ECLI:NL:RBMNE:2023:3891
Rechtbank Midden-Nederland
- Eerste aanleg - enkelvoudig
- Rechtspraak.nl
Huurprijsvermindering door coronamaatregelen in huurovereenkomst
In deze zaak vordert de eiseres, een besloten vennootschap, huurprijsvermindering van de gedaagde, eveneens een besloten vennootschap, voor een winkelpand dat zij huurt. De huurovereenkomst is op 11 maart 2020 ondertekend, net voor de coronamaatregelen van kracht werden. Eiseres stelt dat zij gedwongen was de winkel te sluiten in verband met overheidsmaatregelen en vordert een huurprijsvermindering van € 105.827,00 exclusief btw voor de periode van oktober 2020 tot en met januari 2022. Gedaagde verzet zich tegen deze vordering en stelt dat er geen onvoorziene omstandigheden zijn die huurprijsvermindering rechtvaardigen.

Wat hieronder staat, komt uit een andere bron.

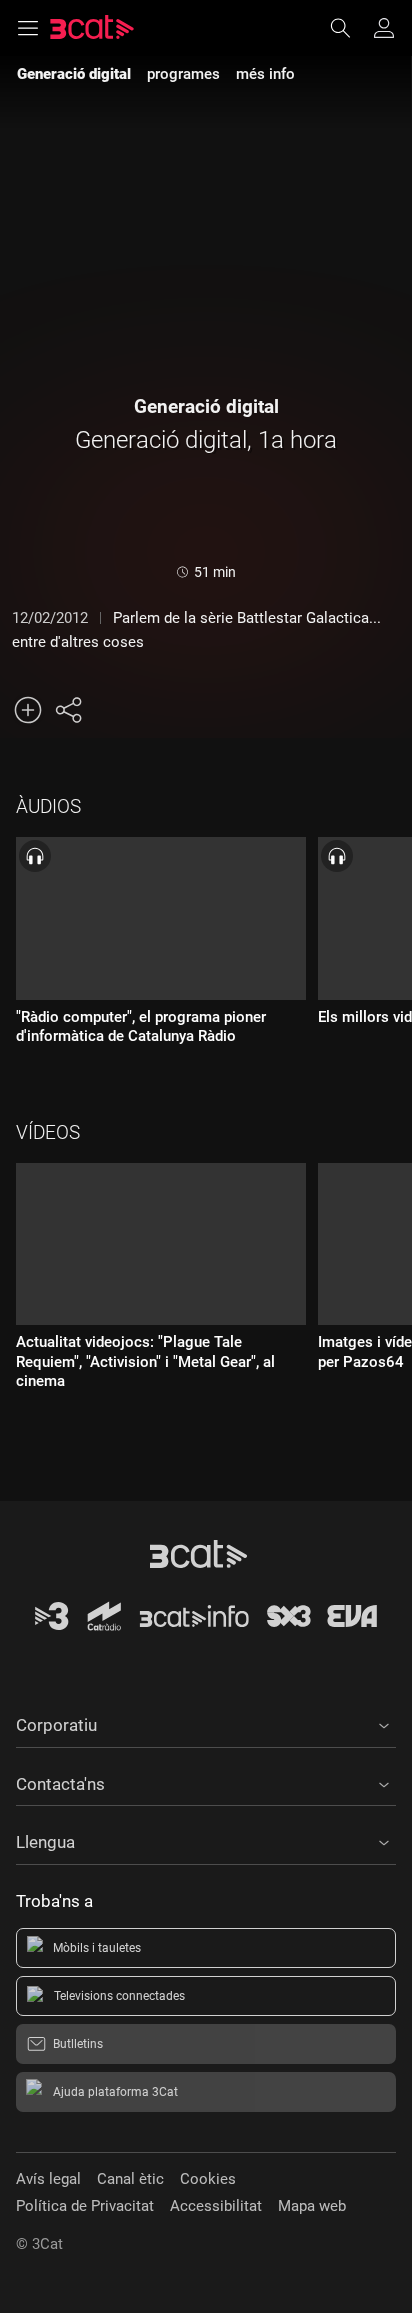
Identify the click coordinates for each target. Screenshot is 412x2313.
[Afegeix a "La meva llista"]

De kantonrechter heeft op 12 april 2023 uitspraak gedaan en de vorderingen van eiseres afgewezen. De rechter oordeelt dat er geen concrete aanwijzingen zijn dat de gevolgen van de coronamaatregelen in de huurovereenkomst zijn verdisconteerd. De kantonrechter verwijst naar artikel 6:258 BW, dat onvoorziene omstandigheden regelt, en concludeert dat de omstandigheden rondom de coronamaatregelen niet waren voorzien op het moment van het sluiten van de overeenkomst. Eiseres heeft onvoldoende bewijs geleverd voor haar vordering en de kantonrechter oordeelt dat de berekening van de huurprijsvermindering niet correct is uitgevoerd. Eiseres wordt veroordeeld in de proceskosten van gedaagde, die zijn begroot op € 1.852,00, en de wettelijke rente wordt toegewezen vanaf de vijftiende dag na betekening van het vonnis.